Das Bundesgericht gab in der Revision jedoch der Kasse Recht. Eine
Übernahme der Behandlungskosten widerspreche dem
Wirtschaftlichkeitsgebot, wenn diese nicht im Verhältnis zu dem
entstandenen Nutzen stünden: „Unverhältnismäßig bzw. unwirtschaftlich
sind Kosten, die [...] absolut über 100.000 Franken pro Jahr betragen", so
die Richter in ihrem Urteil. Zur fachlichen Einschätzung empfiehlt das
Bundesgericht eine Nutzenbewertung.
„Die finanziellen Mittel, die einer Gesellschaft zur Erfüllung
gesellschaftlich erwünschter Aufgaben zur Verfügung stehen, sind nicht
unendlich", heißt es weiter im Urteil. Würden alle Patienten mit
seltenen Erkrankungen eine Therapie mit vergleichbarem
Kosten-Nutzen-Verhältnis bekommen, entstünden jährliche Kosten von rund
90 Milliarden Franken. „Das ist rund das 1,6-Fache der gesamten Kosten
des Gesundheitswesens", so das Gericht.
Bei den Krankenkassen bezweifelt man die Tragweite des Urteils. „Wir
empfehlen unseren Mitgliedern zwar, Neukunden die Behandlung mit Myozyme
nicht zu bezahlen", so eine Sprecherin des Kassenverbandes Santésuisse.

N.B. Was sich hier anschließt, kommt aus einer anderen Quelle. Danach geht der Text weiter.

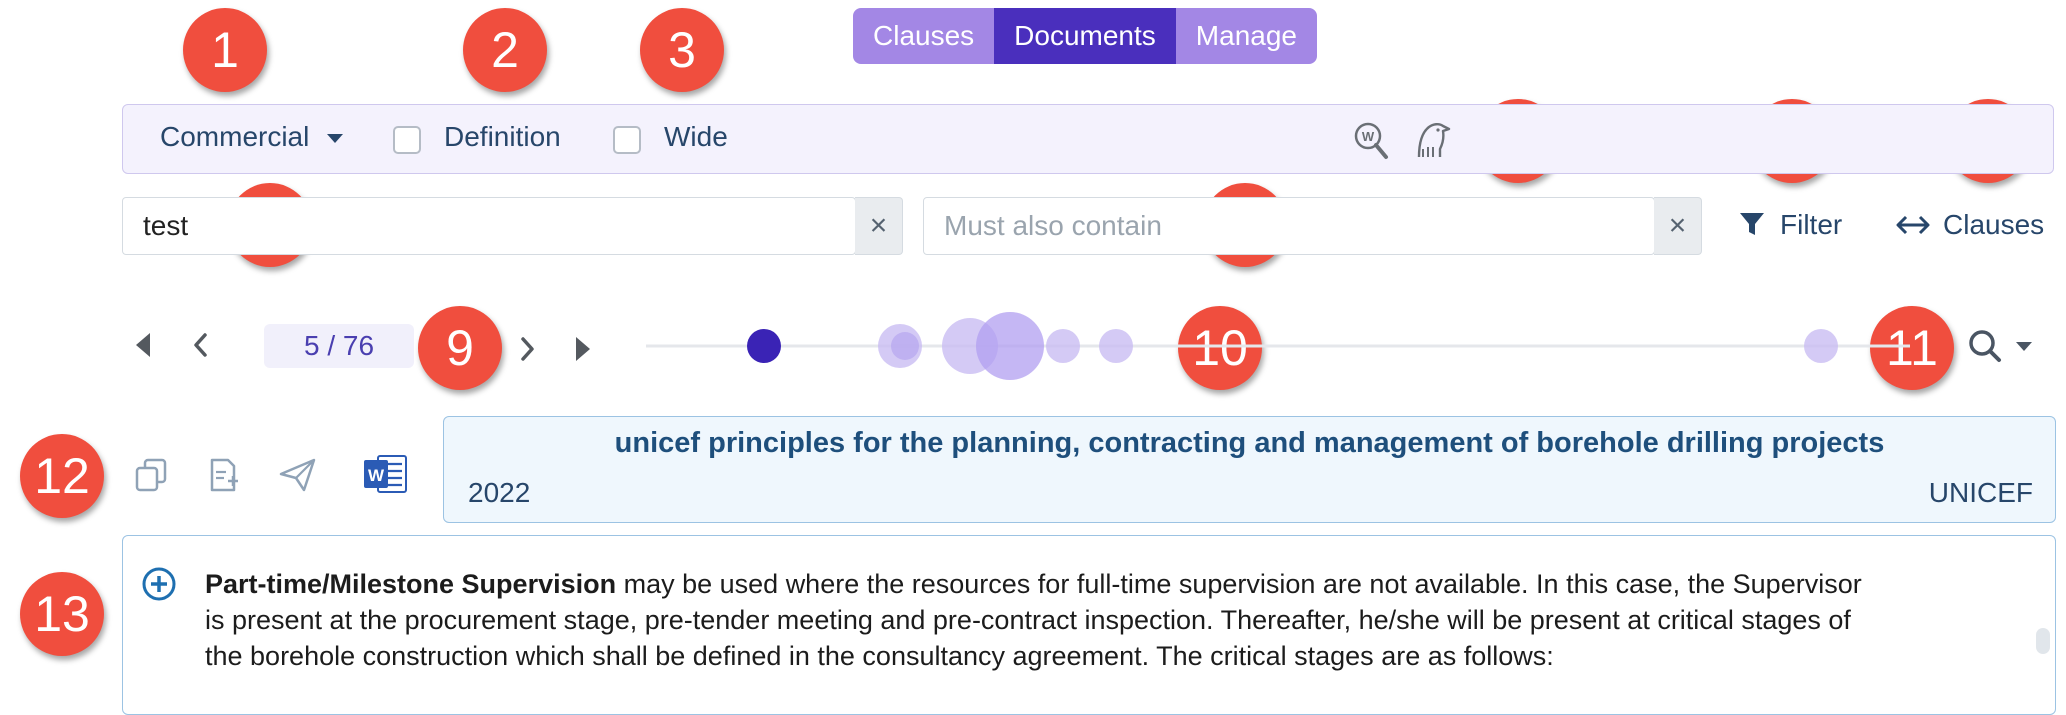  I want to click on marker-12: 12, so click(62, 476).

Eine Grundsatzentscheidung müsse aber von der Politik getroffen werden,
nicht von einem Gericht. Eine landesweite Regelung sei lange
überfällig: „Gerade bei den Orphan Drugs wurde der Nutzen bisher immer
in Einzelfällen entschieden. Ein Institut für wissenschaftlich fundierte
Kosten-Nutzen-Analysen wäre wünschenswert."